提示された文章 >>
ブッダの重要な教えとしては、ほかに「縁起」があります。
日本ではよく、良いことが起こりそうな様子を見ると「縁起がいい」、不吉な言葉を耳にすると「縁起でもない」と言うことがありますが、吉兆に関するこの「縁起」という言葉自体は仏教から来ています。
仏教のいう「縁起」とは分かりやすくいえば、この世に孤立して存在しているものは何一つなく、物事は相互に関係し合っていることで成立している、ということです。
つまり、「すべては相対的であり、相互依存しており、相互に関連しており、何一つとして絶対ではなく、独立していない」ということです(参考 ワールポラ・ラーフラ『ブッダが説いたこと』 岩波文庫)。
なお、「縁起」の別の言い方としては「相互依存的生起」などがあります。

保存済みのデータ項目 >>
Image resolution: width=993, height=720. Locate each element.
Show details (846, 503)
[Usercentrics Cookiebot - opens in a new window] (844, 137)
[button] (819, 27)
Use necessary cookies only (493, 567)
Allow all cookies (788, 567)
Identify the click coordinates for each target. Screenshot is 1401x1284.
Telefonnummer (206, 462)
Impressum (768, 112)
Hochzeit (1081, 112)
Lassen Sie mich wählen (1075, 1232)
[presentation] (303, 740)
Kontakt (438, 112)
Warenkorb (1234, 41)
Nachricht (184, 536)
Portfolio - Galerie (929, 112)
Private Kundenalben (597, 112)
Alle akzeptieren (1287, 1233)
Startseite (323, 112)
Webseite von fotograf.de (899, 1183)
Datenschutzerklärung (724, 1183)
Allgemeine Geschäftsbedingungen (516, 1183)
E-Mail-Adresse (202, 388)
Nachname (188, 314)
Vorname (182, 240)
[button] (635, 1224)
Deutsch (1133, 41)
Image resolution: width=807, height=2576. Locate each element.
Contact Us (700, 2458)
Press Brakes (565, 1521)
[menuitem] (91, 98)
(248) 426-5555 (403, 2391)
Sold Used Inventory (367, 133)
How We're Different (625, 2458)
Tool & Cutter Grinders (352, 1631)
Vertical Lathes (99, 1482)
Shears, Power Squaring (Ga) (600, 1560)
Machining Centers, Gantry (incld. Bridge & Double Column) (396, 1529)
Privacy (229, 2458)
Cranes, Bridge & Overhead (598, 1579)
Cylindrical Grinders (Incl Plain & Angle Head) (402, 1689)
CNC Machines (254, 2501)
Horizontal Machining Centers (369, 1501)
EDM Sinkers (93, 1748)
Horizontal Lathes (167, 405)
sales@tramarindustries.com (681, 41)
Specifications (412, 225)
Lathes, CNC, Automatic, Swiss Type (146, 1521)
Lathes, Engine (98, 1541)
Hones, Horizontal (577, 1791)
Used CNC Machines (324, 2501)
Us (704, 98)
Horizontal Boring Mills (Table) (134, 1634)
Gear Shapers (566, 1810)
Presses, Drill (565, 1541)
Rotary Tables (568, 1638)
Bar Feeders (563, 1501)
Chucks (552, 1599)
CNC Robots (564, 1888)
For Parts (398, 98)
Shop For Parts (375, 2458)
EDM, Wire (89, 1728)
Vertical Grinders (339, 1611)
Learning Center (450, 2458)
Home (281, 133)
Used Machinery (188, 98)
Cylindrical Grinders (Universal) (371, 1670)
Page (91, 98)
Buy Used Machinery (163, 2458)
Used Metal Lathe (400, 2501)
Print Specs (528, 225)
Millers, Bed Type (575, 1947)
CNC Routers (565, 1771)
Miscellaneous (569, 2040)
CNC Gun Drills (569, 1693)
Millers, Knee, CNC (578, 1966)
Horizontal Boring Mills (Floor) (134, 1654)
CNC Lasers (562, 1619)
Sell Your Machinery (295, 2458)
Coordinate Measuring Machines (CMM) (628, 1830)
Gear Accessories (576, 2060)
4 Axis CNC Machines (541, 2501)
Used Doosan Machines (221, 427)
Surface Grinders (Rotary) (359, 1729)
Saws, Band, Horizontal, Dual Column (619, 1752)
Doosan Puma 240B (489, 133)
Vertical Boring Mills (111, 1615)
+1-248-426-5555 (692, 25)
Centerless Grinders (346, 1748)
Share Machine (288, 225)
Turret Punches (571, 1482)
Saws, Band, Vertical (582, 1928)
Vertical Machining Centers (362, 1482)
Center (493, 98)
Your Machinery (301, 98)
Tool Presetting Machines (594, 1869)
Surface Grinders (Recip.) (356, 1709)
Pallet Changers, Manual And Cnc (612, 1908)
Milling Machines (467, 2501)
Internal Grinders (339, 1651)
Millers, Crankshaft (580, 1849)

問われていること >>
仏教の「縁起」を説明した文章について、最後の文の後に続く部分を書くこと。 これらの資料は別の出典から取ったものである。

課題の結果 >>
ものごとはほかのものから独立して存在しているように見えるが、実際はほかのものの存在や性質に依存している。これが縁起だ。木々は日光や水を必要とし、日光や水などほかのものとかかわることで変化しつづけている。小川や湖や海は雨を必要とし、雨は小川や湖や海を必要とする。人は空気を必要とし、空気は人が息を吸ったり吐いたりしなければそのような組成になっていない。
いいかえると、どんなものも本来的な存在をそなえてはいないということだ。どんなものも現行の存在の材料をすべて内部に持ってはいない。どんなものもそれ自体では完結しない。それが空の概念につながる。あらゆるものは本来的な独立した存在性を欠いている。
(『なぜ今、仏教なのか 瞑想・マインドフルネス・悟りの科学』 ロバート・ライト 著 熊谷 淳子 訳 早川書房 p246~247)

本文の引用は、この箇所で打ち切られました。